TASK PROMPT: Render each line of the items below as one string in a JSON list, leaving out blank lines.

⁂

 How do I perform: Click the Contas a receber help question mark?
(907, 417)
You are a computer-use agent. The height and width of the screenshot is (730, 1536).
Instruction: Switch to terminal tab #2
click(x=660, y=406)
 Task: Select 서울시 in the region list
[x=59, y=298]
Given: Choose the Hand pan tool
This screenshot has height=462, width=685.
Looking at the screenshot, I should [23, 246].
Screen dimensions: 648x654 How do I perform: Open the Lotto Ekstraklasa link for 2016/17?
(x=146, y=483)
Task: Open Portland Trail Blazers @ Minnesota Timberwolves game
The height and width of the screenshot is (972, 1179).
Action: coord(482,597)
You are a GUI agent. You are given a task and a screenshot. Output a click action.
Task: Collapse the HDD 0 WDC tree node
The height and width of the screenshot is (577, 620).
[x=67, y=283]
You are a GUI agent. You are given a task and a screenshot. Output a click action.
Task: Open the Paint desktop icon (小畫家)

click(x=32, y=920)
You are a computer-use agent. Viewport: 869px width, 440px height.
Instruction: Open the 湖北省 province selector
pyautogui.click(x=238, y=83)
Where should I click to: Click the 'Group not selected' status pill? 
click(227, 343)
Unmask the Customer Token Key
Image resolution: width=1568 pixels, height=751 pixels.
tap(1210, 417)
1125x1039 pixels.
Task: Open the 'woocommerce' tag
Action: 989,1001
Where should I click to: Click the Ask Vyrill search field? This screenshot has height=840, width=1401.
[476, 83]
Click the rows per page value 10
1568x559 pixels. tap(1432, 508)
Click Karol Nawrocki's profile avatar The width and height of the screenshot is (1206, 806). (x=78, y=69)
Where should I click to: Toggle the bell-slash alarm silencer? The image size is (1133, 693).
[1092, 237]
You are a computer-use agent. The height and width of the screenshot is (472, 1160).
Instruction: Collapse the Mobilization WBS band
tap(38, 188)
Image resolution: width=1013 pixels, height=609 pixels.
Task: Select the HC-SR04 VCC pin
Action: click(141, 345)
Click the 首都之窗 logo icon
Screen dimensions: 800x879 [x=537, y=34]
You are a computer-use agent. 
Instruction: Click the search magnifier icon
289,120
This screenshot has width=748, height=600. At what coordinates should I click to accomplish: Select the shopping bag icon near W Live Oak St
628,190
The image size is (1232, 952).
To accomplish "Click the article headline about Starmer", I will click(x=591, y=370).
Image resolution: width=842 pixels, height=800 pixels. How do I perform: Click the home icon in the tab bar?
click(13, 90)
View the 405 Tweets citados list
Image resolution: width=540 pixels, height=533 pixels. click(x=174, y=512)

⁂

REPLY TO THE EXERCISE:
[
  " How do I perform: Click the Contas a receber help question mark?",
  "(907, 417)",
  "You are a computer-use agent. The height and width of the screenshot is (730, 1536).",
  "Instruction: Switch to terminal tab #2",
  "click(x=660, y=406)",
  " Task: Select 서울시 in the region list",
  "[x=59, y=298]",
  "Given: Choose the Hand pan tool",
  "This screenshot has height=462, width=685.",
  "Looking at the screenshot, I should [23, 246].",
  "Screen dimensions: 648x654 How do I perform: Open the Lotto Ekstraklasa link for 2016/17?",
  "(x=146, y=483)",
  "Task: Open Portland Trail Blazers @ Minnesota Timberwolves game",
  "The height and width of the screenshot is (972, 1179).",
  "Action: coord(482,597)",
  "You are a GUI agent. You are given a task and a screenshot. Output a click action.",
  "Task: Collapse the HDD 0 WDC tree node",
  "The height and width of the screenshot is (577, 620).",
  "[x=67, y=283]",
  "You are a GUI agent. You are given a task and a screenshot. Output a click action.",
  "Task: Open the Paint desktop icon (小畫家)",
  "click(x=32, y=920)",
  "You are a computer-use agent. Viewport: 869px width, 440px height.",
  "Instruction: Open the 湖北省 province selector",
  "pyautogui.click(x=238, y=83)",
  "Where should I click to: Click the 'Group not selected' status pill? ",
  "click(227, 343)",
  "Unmask the Customer Token Key",
  "Image resolution: width=1568 pixels, height=751 pixels.",
  "tap(1210, 417)",
  "1125x1039 pixels.",
  "Task: Open the 'woocommerce' tag",
  "Action: 989,1001",
  "Where should I click to: Click the Ask Vyrill search field? This screenshot has height=840, width=1401.",
  "[476, 83]",
  "Click the rows per page value 10",
  "1568x559 pixels. tap(1432, 508)",
  "Click Karol Nawrocki's profile avatar The width and height of the screenshot is (1206, 806). (x=78, y=69)",
  "Where should I click to: Toggle the bell-slash alarm silencer? The image size is (1133, 693).",
  "[1092, 237]",
  "You are a computer-use agent. The height and width of the screenshot is (472, 1160).",
  "Instruction: Collapse the Mobilization WBS band",
  "tap(38, 188)",
  "Image resolution: width=1013 pixels, height=609 pixels.",
  "Task: Select the HC-SR04 VCC pin",
  "Action: click(141, 345)",
  "Click the 首都之窗 logo icon",
  "Screen dimensions: 800x879 [x=537, y=34]",
  "You are a computer-use agent. ",
  "Instruction: Click the search magnifier icon",
  "289,120",
  "This screenshot has width=748, height=600. At what coordinates should I click to accomplish: Select the shopping bag icon near W Live Oak St",
  "628,190",
  "The image size is (1232, 952).",
  "To accomplish \"Click the article headline about Starmer\", I will click(x=591, y=370).",
  "Image resolution: width=842 pixels, height=800 pixels. How do I perform: Click the home icon in the tab bar?",
  "click(13, 90)",
  "View the 405 Tweets citados list",
  "Image resolution: width=540 pixels, height=533 pixels. click(x=174, y=512)"
]